Бэрк издевательски согнулся в смиренном поклоне.
– Ну ладно, – обиженно продолжала она, – в общем, этот человек сказал мне кое-что, о чем ему, наверное, следовало умолчать… Об одном важном событии, которое скоро произойдет.
Сделав паузу, она как будто вновь заколебалась, не зная, говорить или нет, потом сделала глубокий вдох, словно приняла решение:
– Примерно через пять дней в Кессоке пристанут три корабля. Это будут французские суда, они привезут около шестисот солдат.
– В Кессоке? – хмурясь, переспросил Бэрк.

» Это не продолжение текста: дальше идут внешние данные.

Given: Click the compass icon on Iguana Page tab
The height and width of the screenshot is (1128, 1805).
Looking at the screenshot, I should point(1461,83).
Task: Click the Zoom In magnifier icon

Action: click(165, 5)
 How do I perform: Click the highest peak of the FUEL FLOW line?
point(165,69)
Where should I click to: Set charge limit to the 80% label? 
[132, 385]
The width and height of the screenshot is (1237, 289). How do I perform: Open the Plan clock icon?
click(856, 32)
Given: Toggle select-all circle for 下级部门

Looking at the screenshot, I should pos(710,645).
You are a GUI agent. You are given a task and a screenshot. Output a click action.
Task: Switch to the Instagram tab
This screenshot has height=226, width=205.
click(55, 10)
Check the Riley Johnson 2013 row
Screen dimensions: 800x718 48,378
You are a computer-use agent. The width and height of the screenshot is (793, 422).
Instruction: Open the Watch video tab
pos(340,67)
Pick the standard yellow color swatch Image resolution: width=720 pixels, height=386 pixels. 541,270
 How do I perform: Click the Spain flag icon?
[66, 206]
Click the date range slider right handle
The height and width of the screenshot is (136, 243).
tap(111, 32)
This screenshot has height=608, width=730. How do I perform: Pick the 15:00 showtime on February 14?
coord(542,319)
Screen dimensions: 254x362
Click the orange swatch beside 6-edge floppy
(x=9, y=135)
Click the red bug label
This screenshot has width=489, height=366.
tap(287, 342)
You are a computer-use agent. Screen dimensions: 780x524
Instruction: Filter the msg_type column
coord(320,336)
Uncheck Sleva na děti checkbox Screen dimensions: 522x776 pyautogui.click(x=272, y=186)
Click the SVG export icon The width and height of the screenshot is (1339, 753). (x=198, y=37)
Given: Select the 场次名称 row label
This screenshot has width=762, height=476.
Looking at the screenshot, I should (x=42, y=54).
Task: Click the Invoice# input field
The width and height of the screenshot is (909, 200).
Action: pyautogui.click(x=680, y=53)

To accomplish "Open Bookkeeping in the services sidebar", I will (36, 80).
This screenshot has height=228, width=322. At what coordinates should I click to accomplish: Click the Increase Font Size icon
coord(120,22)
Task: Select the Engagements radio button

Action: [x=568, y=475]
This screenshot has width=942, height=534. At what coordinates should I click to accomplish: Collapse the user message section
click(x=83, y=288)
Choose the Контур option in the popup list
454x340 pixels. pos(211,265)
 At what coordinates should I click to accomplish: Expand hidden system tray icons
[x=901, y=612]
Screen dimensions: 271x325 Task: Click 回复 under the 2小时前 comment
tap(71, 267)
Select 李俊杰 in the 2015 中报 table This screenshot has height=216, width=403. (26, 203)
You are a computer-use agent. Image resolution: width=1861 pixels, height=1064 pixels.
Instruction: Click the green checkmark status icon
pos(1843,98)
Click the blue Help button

– Это в заливе Морэй-Ферт, на противоположном берегу от Инвернесса.
Бэрк отвернулся, и Кэтрин затаила дыхание. Наконец он снова взглянул на нее.
– Французские суда?
Она кивнула.
– Слишком мало, слишком поздно, – задумчиво проговорил он, качая головой и обращаясь скорее не к ней, а к самому себе. – Вашему Красавчику пришел конец.
Она пожала плечами.
– И все же, – ее голос звучал неуверенно и робко, словно это соображение только что пришло в голову ей самой, – если высадка пройдет удачно, наверное, за ними могут последовать другие.
Наступило молчание. Казалось, Бэрк обдумывает ее слова. Кэтрин поняла, что ей срочно требуется глоток вина.
– А зачем ты мне все это рассказываешь? – внезапно спросил Бэрк.
– Я же тебе сказала зачем. Это может тебе пригодиться…
– Я тебе не верю. Ты же на стороне принца, хоть и пытаешься это скрывать.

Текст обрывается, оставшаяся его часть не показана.